Laver Cup

Nadal y Federer, por muchos más juntos

Nadal y Federer, durante el partido ante Querrey y Sock. / Milan Kammermayer (Efe)

El español y el suizo, tras solventar sus duelos individuales, forman una pareja histórica para encarrilar la Laver Cup

MANUEL SÁNCHEZMADRID

Era la gran atracción del torneo y solo se hizo esperar un día. Desde que se supo que Roger Federer y Rafa Nadal formarían parte del mismo equipo, la posibilidad de verlos jugar en el mismo lado de la red revoloteaba en la cabeza de cualquier aficionado.

El suizo y el balear se han enfrentado en 37 ocasiones (con balance de 23-14 a favor de Nadal), pero hasta esta Laver Cup nunca habían jugado juntos como pareja de dobles. Los que probablemente sean los mejores tenistas de la historia (acumulan 35 ‘Grand Slams’) han protagonizado una de las mejores y más sanas rivalidades y, por primera vez, unieron fuerzas para conseguir, cómo no, una victoria más.

La legendaria pareja entre Nadal y Federer se impuso a Sam Querrey y Jack Sock (6-4, 1-6 y 10-5), por lo que Europa se queda a cuatro puntos de levantar la Laver Cup (9-3).

La imagen más esperada ya recorría la pista minutos antes de empezar su partido. Federer y Nadal hablaban sobre la estrategia a llevar a cabo en su partido. Sentados en una mesa, sonrientes pero concentrados. Lo que tantas veces habían hecho por separado, esta vez lo ponían en común. Estrellas en el individual, cada uno siempre ha dado la cara en el dobles, Nadal con una medalla de oro en Río y diez títulos ATP, y Federer con una medalla de oro en Pekín y siete títulos ATP, además de la vital victoria en la Copa Davis 2014.
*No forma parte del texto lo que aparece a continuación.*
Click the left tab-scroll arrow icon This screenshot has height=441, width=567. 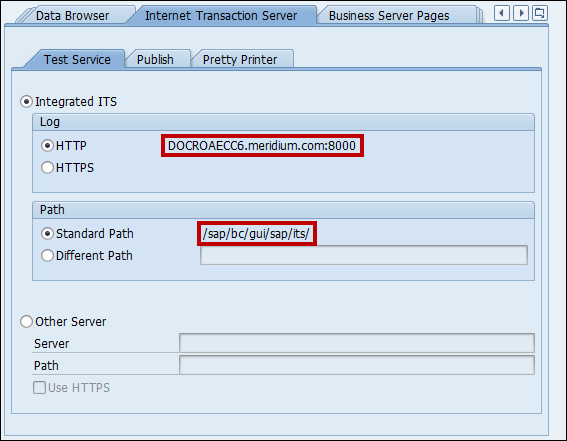pyautogui.click(x=502, y=13)
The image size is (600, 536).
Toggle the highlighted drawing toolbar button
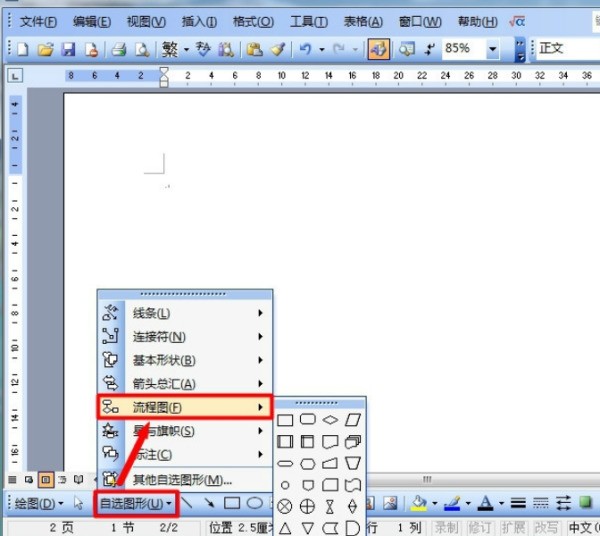[x=378, y=48]
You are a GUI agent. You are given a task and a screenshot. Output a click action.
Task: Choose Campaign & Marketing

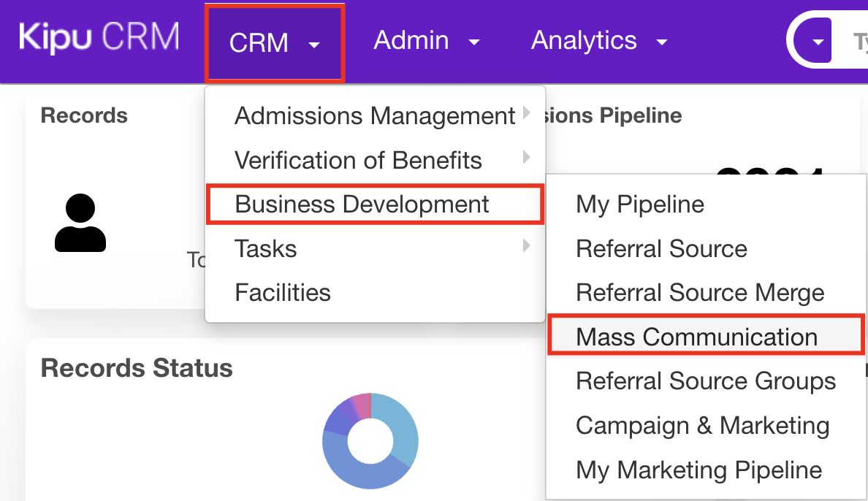[702, 426]
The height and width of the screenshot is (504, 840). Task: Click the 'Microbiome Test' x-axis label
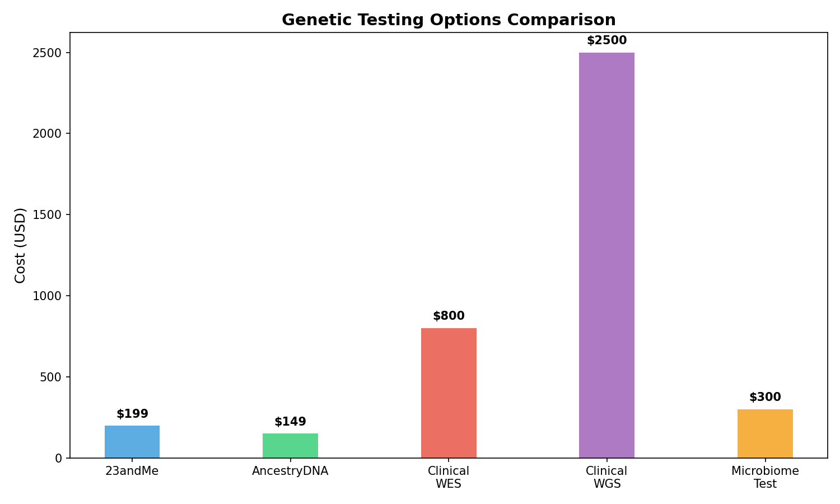[765, 478]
La imagen de los dos juntos, que saltó todos los flashes de la pista e inundó las redes sociales a los pocos instantes de producirse, dio paso a un partido que plantea la duda de cuántos grandes atraparían estos dos si jugaran con regularidad. La falta de coordinación en los compases iniciales casi les costó un disgusto (en un remate que intentaron golpear los dos), pero no les frenó a la hora de superar a sus rivales. Sock, campeón en Wimbledon 2014 junto a Vasek Pospisil, y Querrey, habitual en el circuito de dobles, eran invitados de lujo en un espectáculo hecho a medida de Federer y Nadal.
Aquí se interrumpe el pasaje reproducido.